Dear Editor,
According to WHO-AIMS report (2008) on the state of mental illness in Guyana, an outdated Mental Health Ordinance of 1930 still exists which fails to include many basic elements of protection. “A commitment and willingness by our political leaders to update its law books is the first responsible step in the process of showing commitment to protecting the mentally ill. Areas with insufficient protection include: confidentiality, informed consent, conditions in mental health facilities, safeguards to protect against abuse, appropriate and accessible care within communities, and equality in opportunities for access to care, to employment, to shelter and to justice,” the report says. In the absence of legislative protection abuse and discrimination will continue to be meted out to persons suffering from a mental disorder.
Studies show, there are no mental health consumer or family associations in Guyana.
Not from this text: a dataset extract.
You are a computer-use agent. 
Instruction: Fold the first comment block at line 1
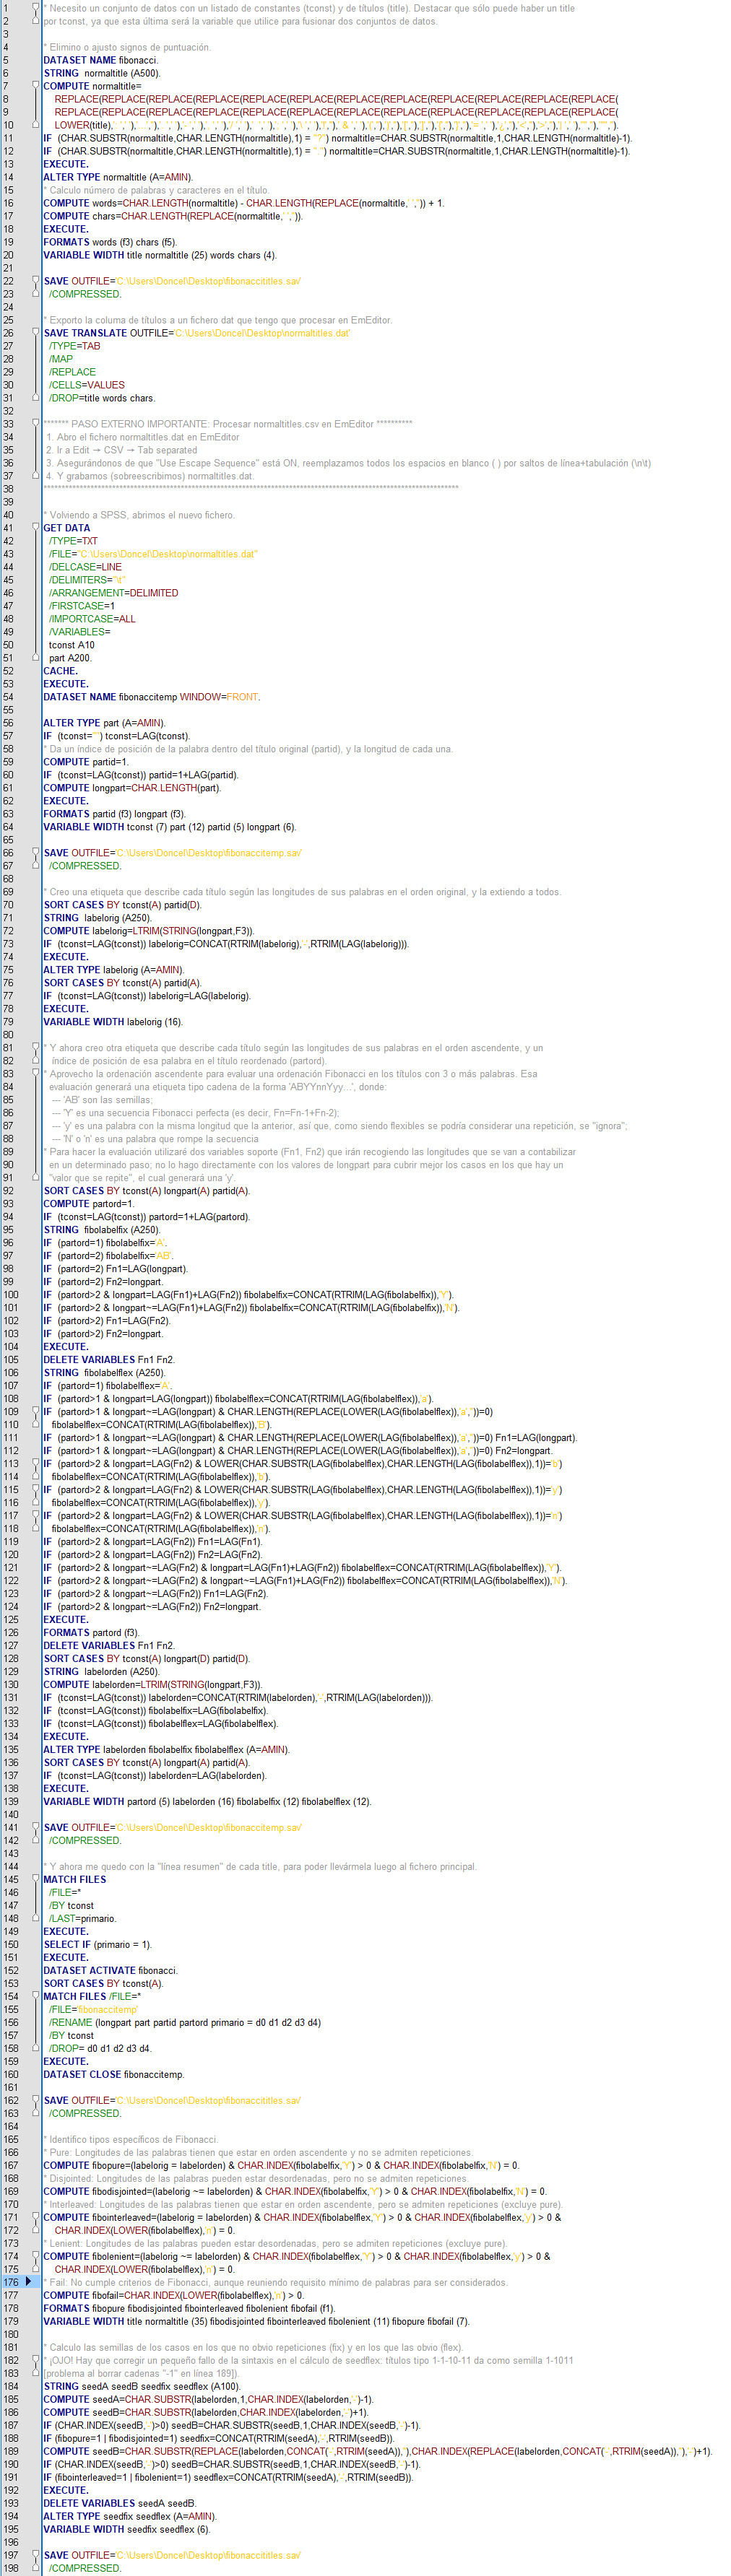(x=36, y=8)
However, there are two NGOs in the country involved in individual assistance activities such as counselling, housing, and support groups for persons affected by substance use disorders, ie the Salvation Army and Phoenix Recovery. Both NGOs participated in the drafting of the draft mental health policy and plan. Yet, there are no day treatment facilities in the country, and no community residential facilities available with trained professionals and para-professionals which offer non-invasive treatment and support services to families.
Again, I refer to WHO-AIMS report: “There is no computerized data entry system in the National Psychiatric Hospital or the GPHC Psychiatric department. Diagnostic information, based on the DSM-IV classification system, is recorded on the patient charts but is not a component of the mental health data set submitted to the Ministry of Health statistics department.”
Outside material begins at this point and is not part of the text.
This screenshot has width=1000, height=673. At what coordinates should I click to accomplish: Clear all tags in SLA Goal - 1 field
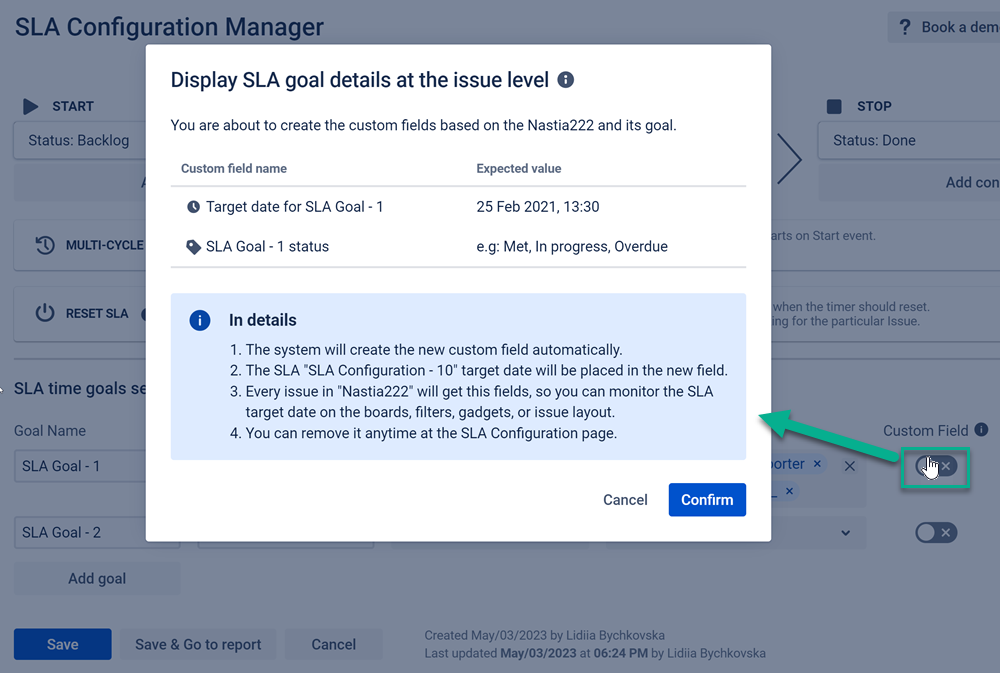(850, 466)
The challenge we face in Guyana is one of cultural insensitivity which includes prejudice, denial, discounting, defensiveness, bias, intolerance, cultural blindness, cultural incapacity, cultural destructiveness, cultural incompetence, and individual/institutional racism deeply rooted in our identities. Some of the behaviours rampant in our communities are intrapersonal and interpersonal violence, alcohol and substance abuse, withdrawal, verbal intimidation, profanity, high levels of frustration and stress, and verbal/physical aggression. These are all precursors to depression associated with an increase in suicidal thoughts and suicide attempts, especially among the vulnerable.
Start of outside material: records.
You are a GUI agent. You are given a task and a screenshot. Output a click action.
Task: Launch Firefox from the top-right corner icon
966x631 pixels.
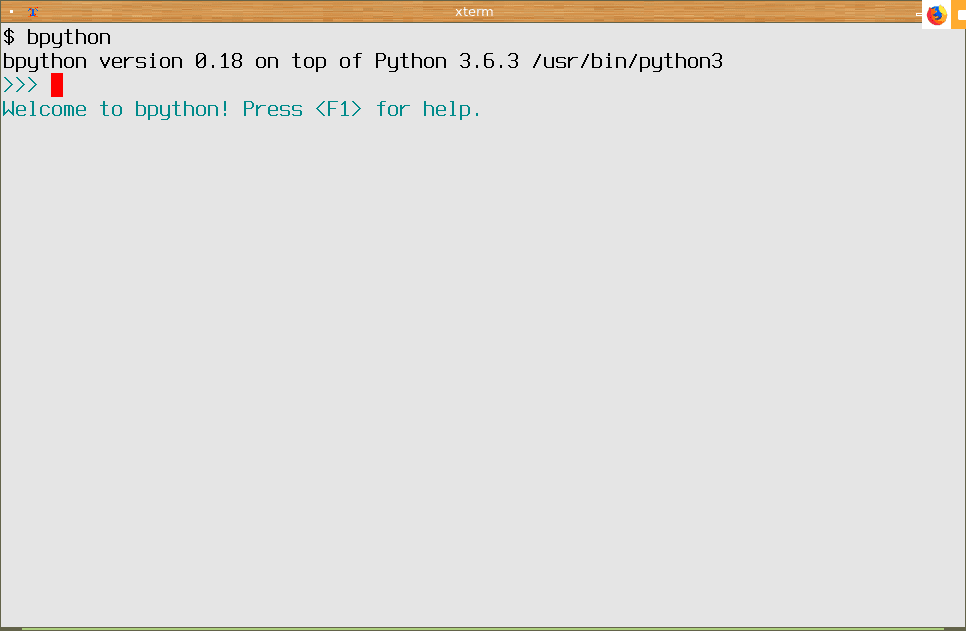click(x=936, y=14)
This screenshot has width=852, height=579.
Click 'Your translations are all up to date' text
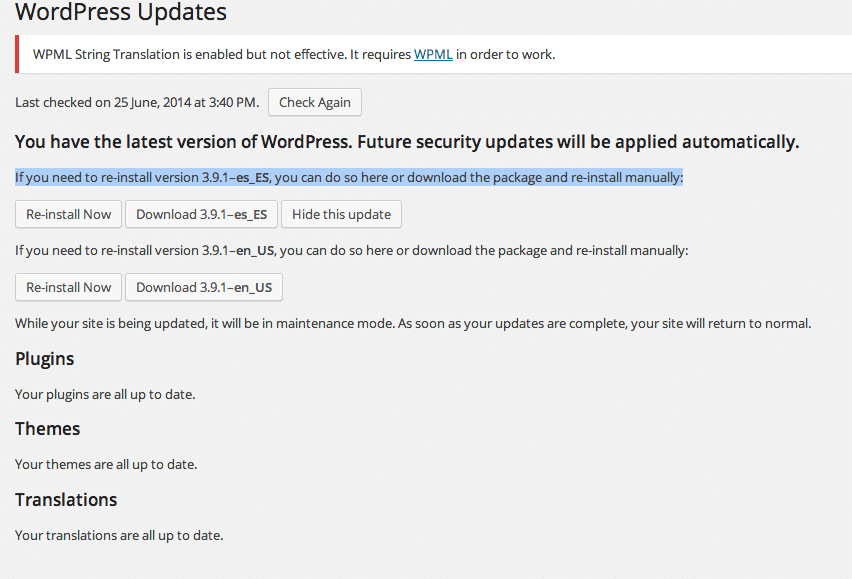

Attention must also be given to frontline workers who have had to work with this least understood population for years, not recognising that they too may be predisposed either directly or indirectly to mental disorders (unaware) and may be suffering in the form of extreme burnout.
Training must be broad-based and culture-specific, to include all service providers coming in contact with the mentally challenged.
Only 20 hours of the 4-year training programme for medical doctors is devoted to mental health. Approximately 2% of the training for nurses and 4% of the training for non-doctor/non-nurse primary health care workers is devoted to mental health. In terms of refresher training, 43% of primary health care doctors have received at least two days of refresher training in mental health, while 57% of nurses and 3% of non-doctor/non-nurse primary health care workers have received such training. (WHO-AIMS Guyana 2008).
Looking ahead at the next 80 years and beyond, it is up to our policy-makers to put stringent measures in place to protect future generations suffering from mental illness. In the short run, a few may benefit from being on stage reciting and echoing their newly acquired language (psycho-babble) knowing fully well it would take another 10-15 (2027-2032) before Guyana can produce a competent pool of mental health professionals to serve this nation. This colossal task is achievable with the support of our rich human resource diaspora community whose gaze is fixed upon the horizon.